● **Goal of the exercise**
Write out the part of the blog post below on finding optimism and meaning while facing cancer that runs between "Logotherapy then goes" and "meaning. But suffering?", inclusive, with every word as it appears there.

● **Study text**
▬▬▬
"Unconditional faith in an unconditional meaning..."
I've mused on occasion in this blog about the future, about the loss of thinking about the future during my first bout with colorectal cancer, about the return of future thinking as I entered my "no evidence of disease" period, and finally about this second challenge and its frontal attack on my personal future. I've also recently reflected on narrating one's life story in the face of prognoses of one's own death.
At other times, I have railed against the tyranny of those who demand optimism or positive thinking on the part of cancer patients. The implication of those making such demands is that somehow one has a choice to live or die depending on the degree of optimism one can generate. Personally, I think this is pure nonsense, a cruel and insensitive way of shifting guilt around like deck chairs on the Titanic. It's something like the implied guilt of some religious people who act as if a lack of faith is the reason people die of disease. At best, such thinking is unsophisticated, at worst mean spirited.
But I'm left with a quandary. If optimism cannot be generated willy nilly, but if a positive attitude really does make a difference at least for quality of life, then we still have a problem about how one can realistically assess one's future while capturing the essence of hope or optimism.
Logotherapy suggests that optimism cannot be generated, but must be perceived or found. One analogy is true laughter. You cannot make someone laugh without giving them a reason to laugh. Once the reason has been given, the laughter is automatic. Optimism is discovered when one perceives meaning. When one discovers the meaning of one's life, optimism arises naturally, even as one faces one's own imminent death.
Logotherapy then goes on to suggest that one discovers meaning through one of three things: work, love, or suffering. Doing something useful clearly establishes meaning. Mutual care and concern for others also generates meaning. But suffering?
Suffering can be a means of transcending oneself, by taking the raw materials of loss and pain and constructing an opportunity for growth. This isn't about masochism. The suffering must be unavoidable. But once the unavoidable occurs, the opportunity is present.
As I anticipate Plan B palliative chemotherapy discussions tomorrow, I think some of my ruminations may be starting to reach pay dirt. Right now, I'm not sure about the future of work in my life, although I can obviously continue to do deeds that help others whether or not I am paid to do so. Love? Well, here I'm very lucky. Love will always provide meaning for me. And suffering? We'll see. I may have to develop some new skills, but I feel confident that I'll find resources not just in myself as I dig deeper, but in the biographies and stories of others. People like Randy Pausch and Leroy Sievers whose memory and example offer me a pattern to follow.
▬▬▬
● **Source material**
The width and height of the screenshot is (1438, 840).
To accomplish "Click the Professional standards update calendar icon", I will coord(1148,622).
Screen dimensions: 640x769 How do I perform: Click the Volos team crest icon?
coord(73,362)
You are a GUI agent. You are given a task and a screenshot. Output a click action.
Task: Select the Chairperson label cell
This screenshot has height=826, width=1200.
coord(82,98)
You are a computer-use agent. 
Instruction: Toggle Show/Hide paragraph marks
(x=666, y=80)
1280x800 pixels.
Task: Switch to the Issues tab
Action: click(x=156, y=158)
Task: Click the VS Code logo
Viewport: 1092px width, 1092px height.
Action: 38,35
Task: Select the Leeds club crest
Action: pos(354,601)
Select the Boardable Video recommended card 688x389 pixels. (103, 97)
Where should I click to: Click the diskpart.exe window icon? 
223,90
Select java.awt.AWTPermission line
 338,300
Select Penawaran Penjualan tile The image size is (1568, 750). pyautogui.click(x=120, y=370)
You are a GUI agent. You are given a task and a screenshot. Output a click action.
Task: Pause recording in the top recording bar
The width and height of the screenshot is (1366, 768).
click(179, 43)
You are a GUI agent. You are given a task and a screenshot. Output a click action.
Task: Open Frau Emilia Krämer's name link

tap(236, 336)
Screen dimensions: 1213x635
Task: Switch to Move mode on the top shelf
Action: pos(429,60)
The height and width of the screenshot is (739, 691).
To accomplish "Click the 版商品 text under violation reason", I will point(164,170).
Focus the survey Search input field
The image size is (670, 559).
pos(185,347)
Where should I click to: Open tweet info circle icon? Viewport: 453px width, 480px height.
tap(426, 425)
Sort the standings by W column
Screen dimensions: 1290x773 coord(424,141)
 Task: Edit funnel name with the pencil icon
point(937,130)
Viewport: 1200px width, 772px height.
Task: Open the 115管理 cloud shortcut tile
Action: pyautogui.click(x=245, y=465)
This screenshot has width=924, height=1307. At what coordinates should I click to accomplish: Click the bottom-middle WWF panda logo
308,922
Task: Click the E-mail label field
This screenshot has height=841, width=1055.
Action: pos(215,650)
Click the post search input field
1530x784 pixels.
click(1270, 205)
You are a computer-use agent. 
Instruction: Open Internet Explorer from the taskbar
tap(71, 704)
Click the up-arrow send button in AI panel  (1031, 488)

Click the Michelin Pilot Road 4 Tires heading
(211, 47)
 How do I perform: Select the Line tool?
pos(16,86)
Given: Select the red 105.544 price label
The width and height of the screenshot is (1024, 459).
▬▬▬
● **Reply to the exercise**
Logotherapy then goes on to suggest that one discovers meaning through one of three things: work, love, or suffering. Doing something useful clearly establishes meaning. Mutual care and concern for others also generates meaning. But suffering?